◆ **課題**:
下の農業法人に関する文章のうち、「Q4.一般農業法人とは?」から「要件を満たす必要があります。」までを書き出してください。その際、「農業生産法人」を「農地所有適格法人」に差し替えてください。

◆ **本文抜粋**:
A.会社組織(株式会社(株式譲渡制限があるもの))、特例有限会社、合同会社、合名会社、合資会社)により農業経営を行う法人。

Q4.一般農業法人とは?

A.農地を利用せずに農業を行う法人。(工場での野菜栽培や鶏舎での養鶏等)

Q5.農業生産法人とは?

A.農地法で規定された法人で、農地や採草放牧地の権利(所有権、賃借権)を取得して農業経営を行うことのできる法人です。農業生産法人になるためには、農地法に規定された一定の要件を満たす必要があります。

Q6農業生産法人の本店所在地はどこでもいいのですか?

A.原則は農地のある場所を管轄する市町村内に置かなければなりませんが、市町村の農業委員会等の判断により、農地が本店所在地から通える範囲内にあれば当該市町村の外でもよいとされるケースもあります(農地に隣接する市町村など)。

Q7.定款の事業目的は農業のみで無いといけないのですか?

A.主たる事業が、農業及びその農業に関連する事業であることが絶対条件になりますが、総売上高の半分までは、農業(関連事業を含む。)以外の事業を自由に実施できますので、農閑期でも安定経営を図れます。なお会社設立上、定款には農業以外の事業目的でも何個でも記載できます。(かといってやる予定の無い事業を何個も書いてしまうと融資を受ける時などに不利になる事もあるので注意しましょう。)

[一続きのリスト]
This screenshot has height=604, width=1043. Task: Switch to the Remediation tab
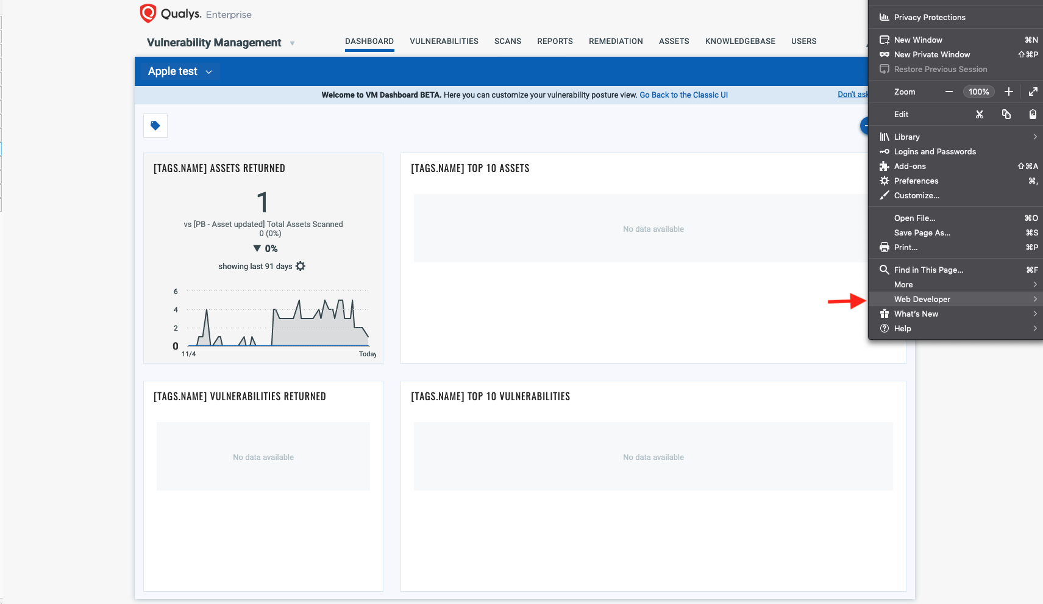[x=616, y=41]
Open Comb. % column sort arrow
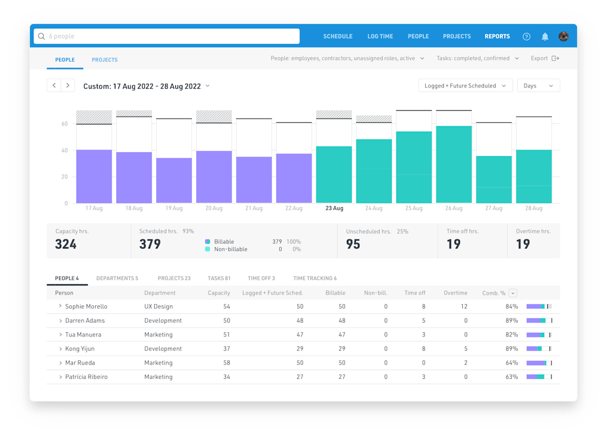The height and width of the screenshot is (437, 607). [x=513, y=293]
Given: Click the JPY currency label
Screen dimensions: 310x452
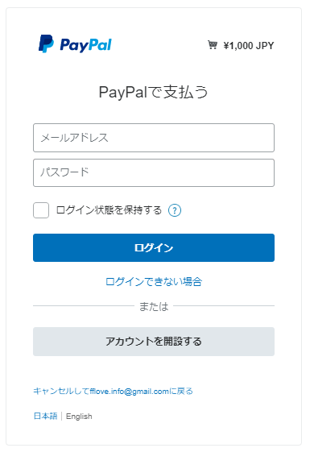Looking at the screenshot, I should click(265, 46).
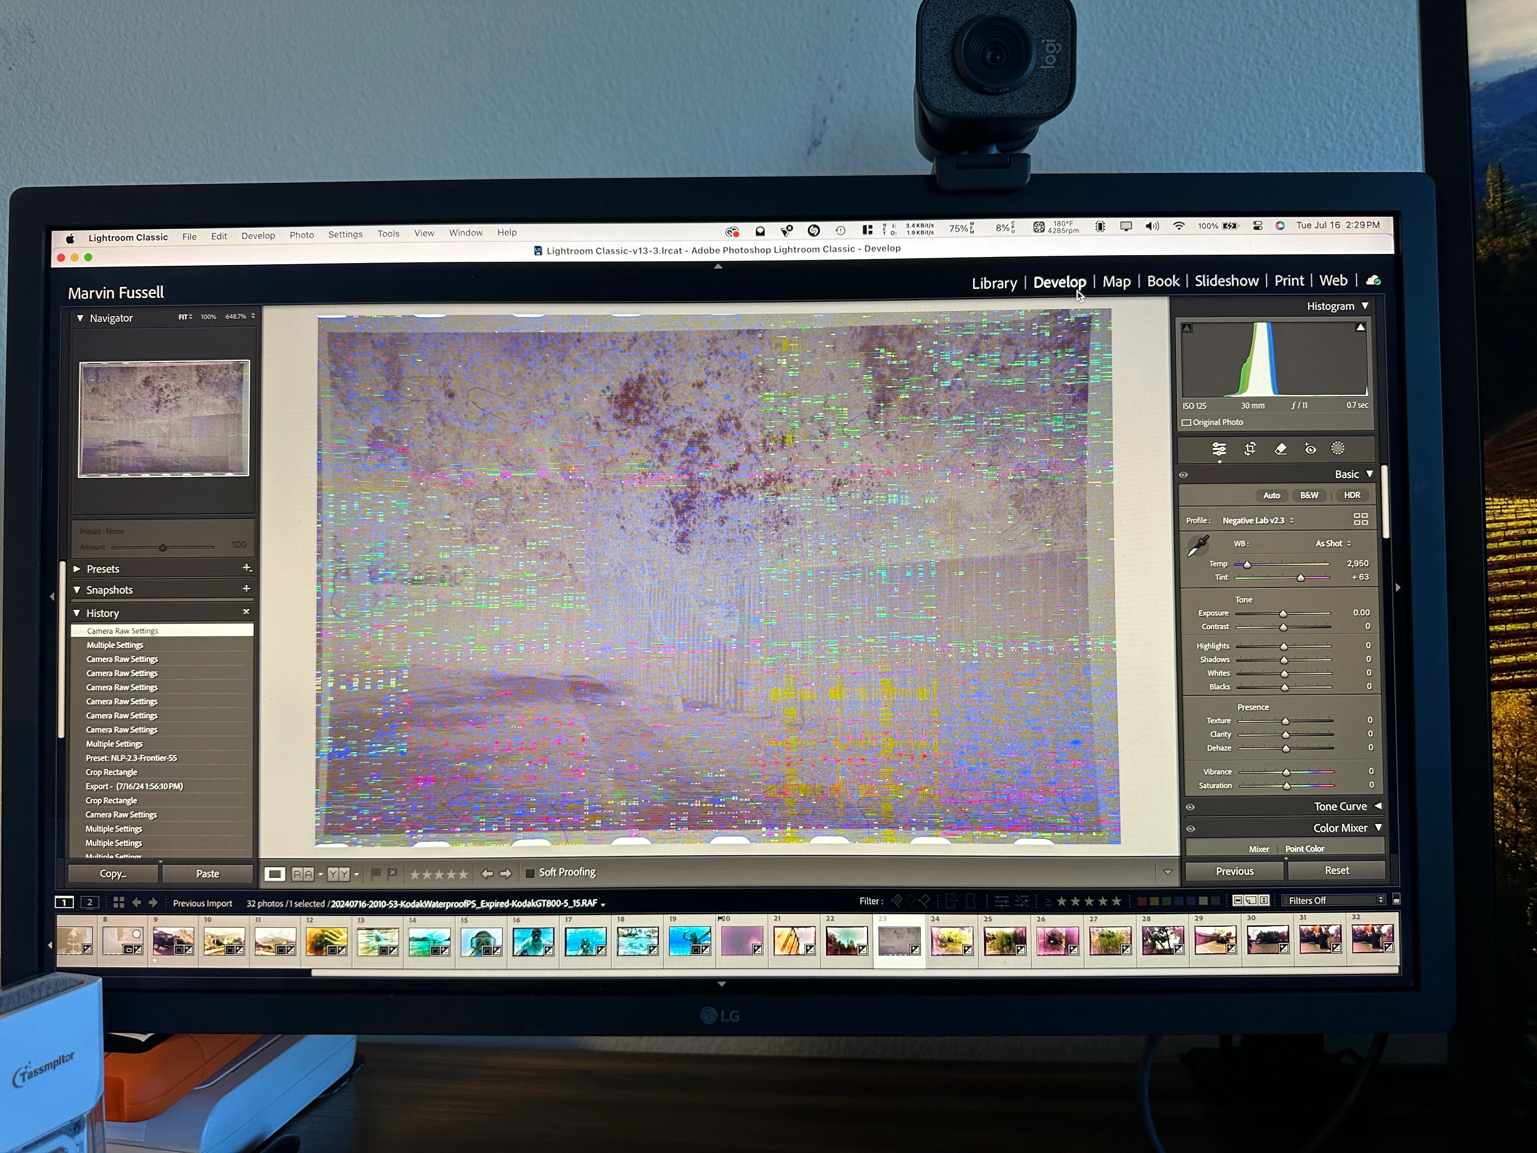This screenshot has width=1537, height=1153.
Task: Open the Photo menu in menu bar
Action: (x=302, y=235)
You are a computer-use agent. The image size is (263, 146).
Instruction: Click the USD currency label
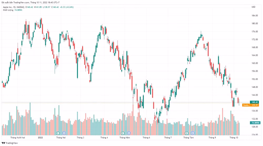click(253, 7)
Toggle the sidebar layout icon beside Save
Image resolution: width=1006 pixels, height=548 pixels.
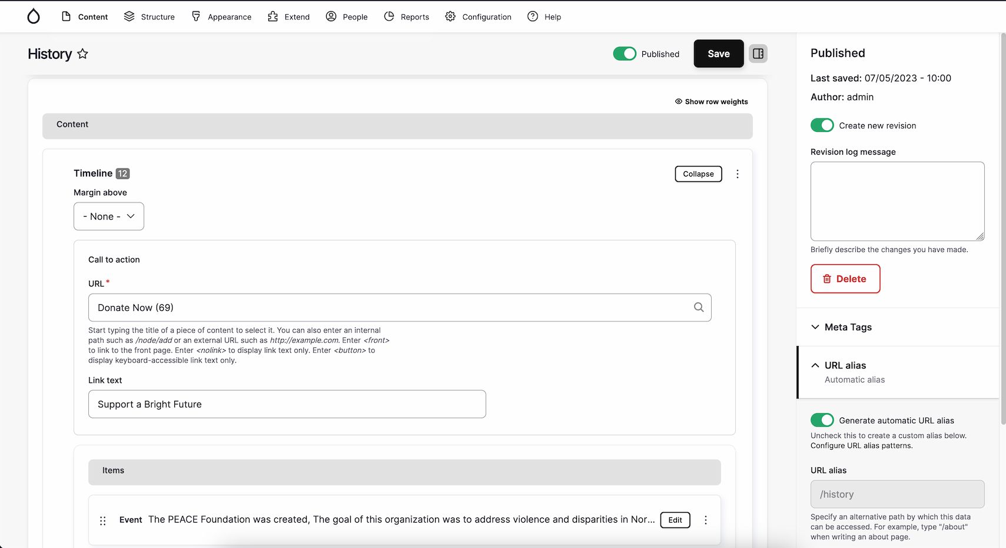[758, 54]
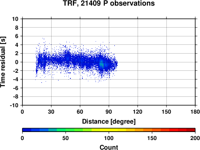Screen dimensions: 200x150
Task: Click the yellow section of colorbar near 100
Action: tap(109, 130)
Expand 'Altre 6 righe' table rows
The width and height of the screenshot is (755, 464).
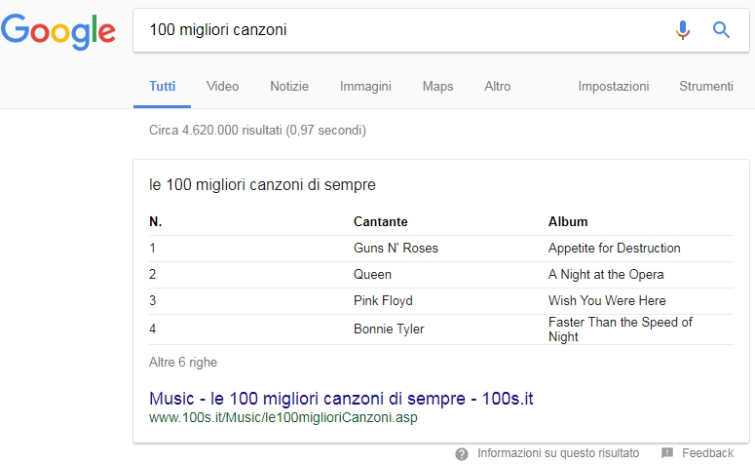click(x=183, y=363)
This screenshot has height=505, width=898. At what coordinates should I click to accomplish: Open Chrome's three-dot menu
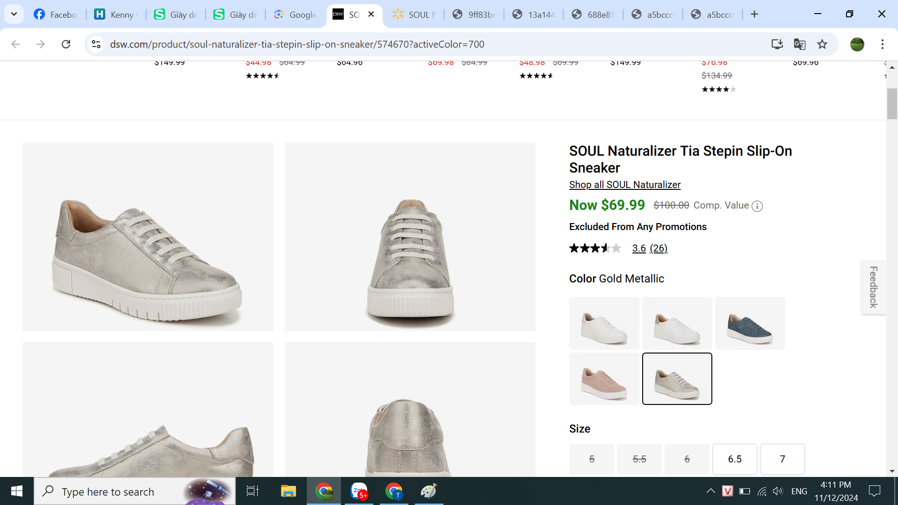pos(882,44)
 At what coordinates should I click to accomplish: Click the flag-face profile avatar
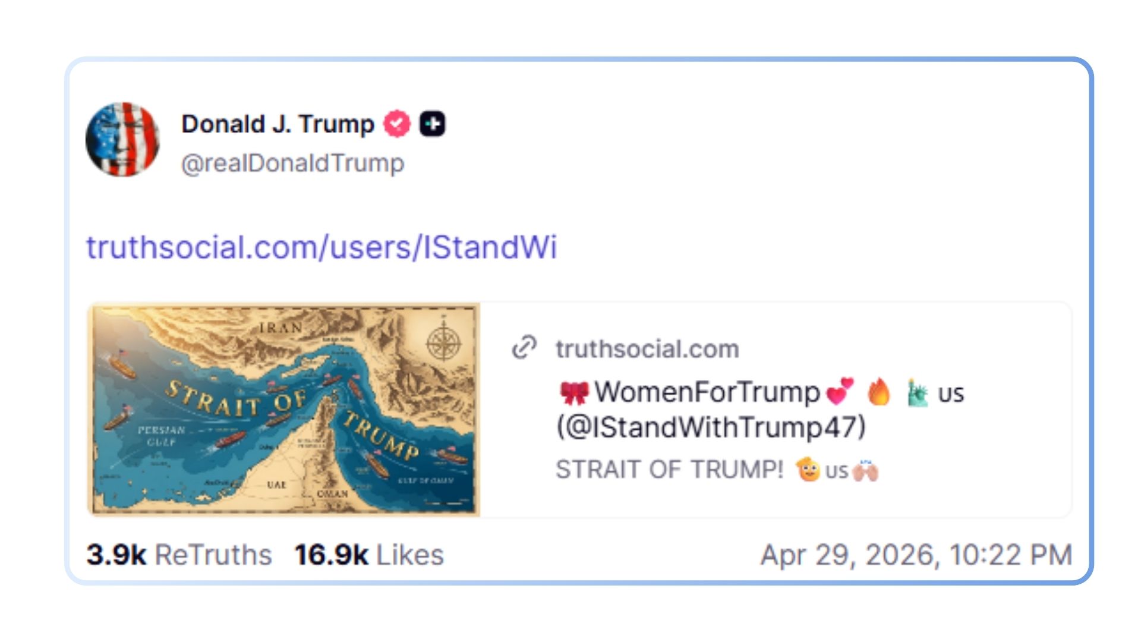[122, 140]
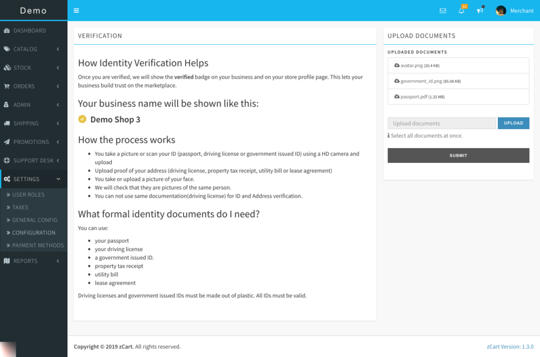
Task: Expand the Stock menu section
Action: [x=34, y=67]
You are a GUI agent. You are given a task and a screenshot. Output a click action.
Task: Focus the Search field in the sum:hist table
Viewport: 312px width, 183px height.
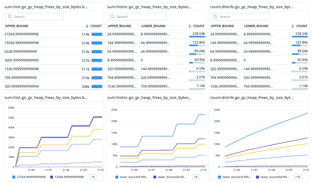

◆ **解答**:
Q4.一般農業法人とは?

A.農地を利用せずに農業を行う法人。(工場での野菜栽培や鶏舎での養鶏等)

Q5.農地所有適格法人とは?

A.農地法で規定された法人で、農地や採草放牧地の権利(所有権、賃借権)を取得して農業経営を行うことのできる法人です。農地所有適格法人になるためには、農地法に規定された一定の要件を満たす必要があります。